| YOUR OBJECTIVE |
Set down exactly the lines below, starting at the one that contains "Given: Check the Chat module checkbox" and ending at the one that contains "Task: Select Claude", with both of those lines included and nothing else.

| INFORMATION SHOWN |

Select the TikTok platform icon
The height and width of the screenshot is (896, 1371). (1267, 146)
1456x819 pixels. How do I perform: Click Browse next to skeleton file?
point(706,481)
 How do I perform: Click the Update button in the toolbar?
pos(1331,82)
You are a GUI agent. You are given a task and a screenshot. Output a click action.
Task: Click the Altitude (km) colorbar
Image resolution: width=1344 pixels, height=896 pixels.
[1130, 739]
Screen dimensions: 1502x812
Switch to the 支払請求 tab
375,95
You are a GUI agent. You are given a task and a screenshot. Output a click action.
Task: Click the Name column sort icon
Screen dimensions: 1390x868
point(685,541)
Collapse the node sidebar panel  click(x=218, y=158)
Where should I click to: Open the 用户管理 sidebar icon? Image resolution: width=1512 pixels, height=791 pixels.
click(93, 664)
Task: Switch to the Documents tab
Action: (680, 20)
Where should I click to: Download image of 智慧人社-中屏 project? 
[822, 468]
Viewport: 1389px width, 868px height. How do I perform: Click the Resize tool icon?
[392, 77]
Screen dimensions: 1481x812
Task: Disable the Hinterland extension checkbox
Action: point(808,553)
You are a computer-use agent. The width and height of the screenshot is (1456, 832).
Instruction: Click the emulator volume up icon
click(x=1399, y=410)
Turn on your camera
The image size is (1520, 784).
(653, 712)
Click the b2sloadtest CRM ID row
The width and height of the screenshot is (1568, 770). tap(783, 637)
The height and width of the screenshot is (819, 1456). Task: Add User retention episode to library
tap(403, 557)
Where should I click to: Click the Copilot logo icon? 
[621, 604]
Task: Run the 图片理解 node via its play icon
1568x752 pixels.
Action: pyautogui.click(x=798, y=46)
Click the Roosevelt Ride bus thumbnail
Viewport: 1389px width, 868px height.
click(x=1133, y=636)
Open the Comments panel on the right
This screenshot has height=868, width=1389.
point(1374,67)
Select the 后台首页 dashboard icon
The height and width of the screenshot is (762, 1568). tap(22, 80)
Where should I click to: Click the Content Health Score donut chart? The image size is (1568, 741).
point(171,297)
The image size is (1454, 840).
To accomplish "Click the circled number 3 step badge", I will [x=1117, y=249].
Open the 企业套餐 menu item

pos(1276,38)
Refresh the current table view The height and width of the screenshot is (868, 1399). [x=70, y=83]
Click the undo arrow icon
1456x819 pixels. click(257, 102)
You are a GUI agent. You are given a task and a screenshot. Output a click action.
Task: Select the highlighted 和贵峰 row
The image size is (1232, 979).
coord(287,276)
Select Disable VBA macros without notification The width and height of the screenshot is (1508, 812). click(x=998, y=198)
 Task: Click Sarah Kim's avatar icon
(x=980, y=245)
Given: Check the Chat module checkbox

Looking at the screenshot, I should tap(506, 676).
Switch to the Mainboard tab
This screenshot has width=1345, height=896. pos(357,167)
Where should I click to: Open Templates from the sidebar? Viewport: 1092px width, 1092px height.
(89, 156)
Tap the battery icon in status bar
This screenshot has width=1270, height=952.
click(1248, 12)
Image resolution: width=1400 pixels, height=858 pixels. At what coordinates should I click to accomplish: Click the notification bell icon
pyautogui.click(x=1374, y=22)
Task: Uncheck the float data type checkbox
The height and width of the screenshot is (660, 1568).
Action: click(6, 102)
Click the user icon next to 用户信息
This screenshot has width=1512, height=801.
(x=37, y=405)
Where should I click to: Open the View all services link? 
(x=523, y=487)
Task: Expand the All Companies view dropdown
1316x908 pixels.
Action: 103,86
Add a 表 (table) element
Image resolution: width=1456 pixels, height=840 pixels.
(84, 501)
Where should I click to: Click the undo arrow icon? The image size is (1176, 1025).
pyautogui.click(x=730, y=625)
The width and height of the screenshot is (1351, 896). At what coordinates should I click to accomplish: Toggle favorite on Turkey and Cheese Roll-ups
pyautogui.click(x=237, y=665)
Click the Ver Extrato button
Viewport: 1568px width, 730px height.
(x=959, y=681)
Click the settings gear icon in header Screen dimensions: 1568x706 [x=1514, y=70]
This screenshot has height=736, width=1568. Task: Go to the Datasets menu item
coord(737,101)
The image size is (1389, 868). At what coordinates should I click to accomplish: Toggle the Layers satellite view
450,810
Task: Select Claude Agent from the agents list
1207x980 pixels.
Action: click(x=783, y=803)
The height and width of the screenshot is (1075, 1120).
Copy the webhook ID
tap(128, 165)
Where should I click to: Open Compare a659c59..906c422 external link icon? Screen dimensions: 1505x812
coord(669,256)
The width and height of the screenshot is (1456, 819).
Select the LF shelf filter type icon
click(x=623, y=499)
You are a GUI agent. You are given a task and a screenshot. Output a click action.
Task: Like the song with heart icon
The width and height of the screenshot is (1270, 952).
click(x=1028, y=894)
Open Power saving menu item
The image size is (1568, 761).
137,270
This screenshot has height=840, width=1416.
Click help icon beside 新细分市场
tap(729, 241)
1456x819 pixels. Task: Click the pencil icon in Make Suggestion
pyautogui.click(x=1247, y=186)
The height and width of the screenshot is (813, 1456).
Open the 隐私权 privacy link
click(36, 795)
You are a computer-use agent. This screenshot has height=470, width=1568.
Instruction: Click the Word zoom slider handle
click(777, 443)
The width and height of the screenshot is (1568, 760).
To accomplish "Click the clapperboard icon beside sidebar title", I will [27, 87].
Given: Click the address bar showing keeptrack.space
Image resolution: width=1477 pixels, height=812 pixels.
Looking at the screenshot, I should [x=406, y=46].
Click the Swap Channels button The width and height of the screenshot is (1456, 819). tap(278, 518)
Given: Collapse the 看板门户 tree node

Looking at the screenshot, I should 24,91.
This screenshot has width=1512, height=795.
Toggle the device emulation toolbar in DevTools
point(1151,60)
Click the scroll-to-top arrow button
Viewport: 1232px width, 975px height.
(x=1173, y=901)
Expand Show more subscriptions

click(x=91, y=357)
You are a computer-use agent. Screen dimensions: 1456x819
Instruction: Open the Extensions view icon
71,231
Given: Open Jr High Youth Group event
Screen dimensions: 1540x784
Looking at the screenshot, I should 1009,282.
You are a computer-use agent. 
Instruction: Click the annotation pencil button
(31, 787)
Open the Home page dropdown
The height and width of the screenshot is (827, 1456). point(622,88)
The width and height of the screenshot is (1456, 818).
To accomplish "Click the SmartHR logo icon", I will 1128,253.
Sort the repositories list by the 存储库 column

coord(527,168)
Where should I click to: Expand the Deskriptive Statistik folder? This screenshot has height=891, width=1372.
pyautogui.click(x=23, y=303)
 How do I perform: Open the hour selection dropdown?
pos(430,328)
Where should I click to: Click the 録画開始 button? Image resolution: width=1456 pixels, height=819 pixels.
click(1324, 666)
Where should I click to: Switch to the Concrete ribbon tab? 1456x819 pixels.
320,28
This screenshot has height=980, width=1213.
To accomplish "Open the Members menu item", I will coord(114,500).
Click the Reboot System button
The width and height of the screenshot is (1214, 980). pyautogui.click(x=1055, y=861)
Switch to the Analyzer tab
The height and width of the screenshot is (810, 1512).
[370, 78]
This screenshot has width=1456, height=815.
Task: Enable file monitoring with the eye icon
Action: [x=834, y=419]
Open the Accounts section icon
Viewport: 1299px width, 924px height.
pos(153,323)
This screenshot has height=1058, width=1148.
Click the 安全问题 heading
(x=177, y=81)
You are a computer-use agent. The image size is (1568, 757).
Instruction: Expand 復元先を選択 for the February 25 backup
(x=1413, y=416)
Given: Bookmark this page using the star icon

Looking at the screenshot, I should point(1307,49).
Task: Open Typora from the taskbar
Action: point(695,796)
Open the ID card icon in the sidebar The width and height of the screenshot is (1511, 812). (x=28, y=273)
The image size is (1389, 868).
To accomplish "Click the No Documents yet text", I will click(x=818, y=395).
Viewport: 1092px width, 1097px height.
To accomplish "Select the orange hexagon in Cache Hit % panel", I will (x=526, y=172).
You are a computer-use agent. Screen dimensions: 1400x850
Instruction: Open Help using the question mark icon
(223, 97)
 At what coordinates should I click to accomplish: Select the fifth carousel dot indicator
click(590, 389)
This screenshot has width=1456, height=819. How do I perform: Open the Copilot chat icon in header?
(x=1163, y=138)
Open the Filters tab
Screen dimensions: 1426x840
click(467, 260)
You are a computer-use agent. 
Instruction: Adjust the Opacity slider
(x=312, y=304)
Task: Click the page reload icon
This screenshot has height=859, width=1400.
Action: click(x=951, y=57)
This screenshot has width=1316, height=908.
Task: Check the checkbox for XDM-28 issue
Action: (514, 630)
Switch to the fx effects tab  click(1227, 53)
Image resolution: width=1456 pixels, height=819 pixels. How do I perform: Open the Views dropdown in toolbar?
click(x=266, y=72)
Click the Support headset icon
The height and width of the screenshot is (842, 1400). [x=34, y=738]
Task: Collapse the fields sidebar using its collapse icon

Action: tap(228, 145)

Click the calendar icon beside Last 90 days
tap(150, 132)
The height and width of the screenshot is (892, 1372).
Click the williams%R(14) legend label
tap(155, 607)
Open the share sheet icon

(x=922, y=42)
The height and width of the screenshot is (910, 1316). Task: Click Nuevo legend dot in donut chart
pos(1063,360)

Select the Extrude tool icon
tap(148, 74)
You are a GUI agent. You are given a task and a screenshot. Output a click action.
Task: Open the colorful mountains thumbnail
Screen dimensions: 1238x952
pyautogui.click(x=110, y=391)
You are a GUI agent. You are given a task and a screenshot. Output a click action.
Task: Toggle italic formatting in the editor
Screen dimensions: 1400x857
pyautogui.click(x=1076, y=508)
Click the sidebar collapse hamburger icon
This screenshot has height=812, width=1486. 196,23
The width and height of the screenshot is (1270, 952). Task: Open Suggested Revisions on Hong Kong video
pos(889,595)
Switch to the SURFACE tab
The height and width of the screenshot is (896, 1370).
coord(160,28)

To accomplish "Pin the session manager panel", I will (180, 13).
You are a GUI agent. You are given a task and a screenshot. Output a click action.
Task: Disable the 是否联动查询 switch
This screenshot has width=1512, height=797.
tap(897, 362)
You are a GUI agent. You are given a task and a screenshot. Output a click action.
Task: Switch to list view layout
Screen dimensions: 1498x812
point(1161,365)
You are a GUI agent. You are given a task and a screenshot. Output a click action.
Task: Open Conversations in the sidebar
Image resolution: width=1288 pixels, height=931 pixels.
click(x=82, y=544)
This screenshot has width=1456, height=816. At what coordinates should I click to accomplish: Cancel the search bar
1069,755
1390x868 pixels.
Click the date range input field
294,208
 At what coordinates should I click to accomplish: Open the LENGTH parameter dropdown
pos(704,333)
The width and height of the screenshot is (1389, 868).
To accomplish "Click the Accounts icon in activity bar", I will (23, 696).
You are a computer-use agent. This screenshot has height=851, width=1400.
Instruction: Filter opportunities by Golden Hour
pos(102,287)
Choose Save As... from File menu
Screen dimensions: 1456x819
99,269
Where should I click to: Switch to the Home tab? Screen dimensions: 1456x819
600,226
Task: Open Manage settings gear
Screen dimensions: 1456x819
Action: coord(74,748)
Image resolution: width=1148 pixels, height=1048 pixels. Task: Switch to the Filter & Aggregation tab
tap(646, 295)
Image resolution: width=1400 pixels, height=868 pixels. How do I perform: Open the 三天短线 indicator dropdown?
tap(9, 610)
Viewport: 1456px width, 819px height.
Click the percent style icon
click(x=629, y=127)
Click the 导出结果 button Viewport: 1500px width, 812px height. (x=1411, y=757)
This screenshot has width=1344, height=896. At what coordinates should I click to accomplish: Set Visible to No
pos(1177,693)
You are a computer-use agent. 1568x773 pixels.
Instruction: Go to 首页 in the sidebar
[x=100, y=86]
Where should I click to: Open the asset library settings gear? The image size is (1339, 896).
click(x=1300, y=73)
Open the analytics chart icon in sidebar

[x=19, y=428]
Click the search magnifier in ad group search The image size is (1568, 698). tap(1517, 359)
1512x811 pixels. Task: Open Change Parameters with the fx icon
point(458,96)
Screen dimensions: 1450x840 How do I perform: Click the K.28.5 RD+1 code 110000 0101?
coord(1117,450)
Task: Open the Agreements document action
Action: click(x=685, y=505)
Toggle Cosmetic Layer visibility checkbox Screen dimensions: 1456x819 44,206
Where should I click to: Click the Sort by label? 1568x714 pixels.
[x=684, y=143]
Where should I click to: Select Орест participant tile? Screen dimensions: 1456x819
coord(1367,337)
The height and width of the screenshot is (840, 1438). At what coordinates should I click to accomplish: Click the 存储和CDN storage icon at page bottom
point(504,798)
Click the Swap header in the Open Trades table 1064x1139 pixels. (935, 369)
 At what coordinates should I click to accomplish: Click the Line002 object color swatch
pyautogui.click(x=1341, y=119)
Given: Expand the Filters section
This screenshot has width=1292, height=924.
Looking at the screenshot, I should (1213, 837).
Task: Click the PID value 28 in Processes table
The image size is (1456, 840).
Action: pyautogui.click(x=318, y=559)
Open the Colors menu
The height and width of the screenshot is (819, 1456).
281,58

| EXERCISE OUTPUT |
Given: Check the Chat module checkbox

Looking at the screenshot, I should tap(506, 676).
Switch to the Mainboard tab
This screenshot has width=1345, height=896. pos(357,167)
Where should I click to: Open Templates from the sidebar? Viewport: 1092px width, 1092px height.
(89, 156)
Tap the battery icon in status bar
This screenshot has width=1270, height=952.
click(1248, 12)
Image resolution: width=1400 pixels, height=858 pixels. At what coordinates should I click to accomplish: Click the notification bell icon
pyautogui.click(x=1374, y=22)
Task: Uncheck the float data type checkbox
The height and width of the screenshot is (660, 1568).
Action: click(6, 102)
Click the user icon next to 用户信息
This screenshot has width=1512, height=801.
(x=37, y=405)
Where should I click to: Open the View all services link? 
(x=523, y=487)
Task: Expand the All Companies view dropdown
1316x908 pixels.
Action: 103,86
Add a 表 (table) element
Image resolution: width=1456 pixels, height=840 pixels.
(84, 501)
Where should I click to: Click the undo arrow icon? The image size is (1176, 1025).
pyautogui.click(x=730, y=625)
The width and height of the screenshot is (1351, 896). At what coordinates should I click to accomplish: Toggle favorite on Turkey and Cheese Roll-ups
pyautogui.click(x=237, y=665)
Click the Ver Extrato button
Viewport: 1568px width, 730px height.
(x=959, y=681)
Click the settings gear icon in header Screen dimensions: 1568x706 [x=1514, y=70]
This screenshot has height=736, width=1568. Task: Go to the Datasets menu item
coord(737,101)
The image size is (1389, 868). At what coordinates should I click to accomplish: Toggle the Layers satellite view
450,810
Task: Select Claude Agent from the agents list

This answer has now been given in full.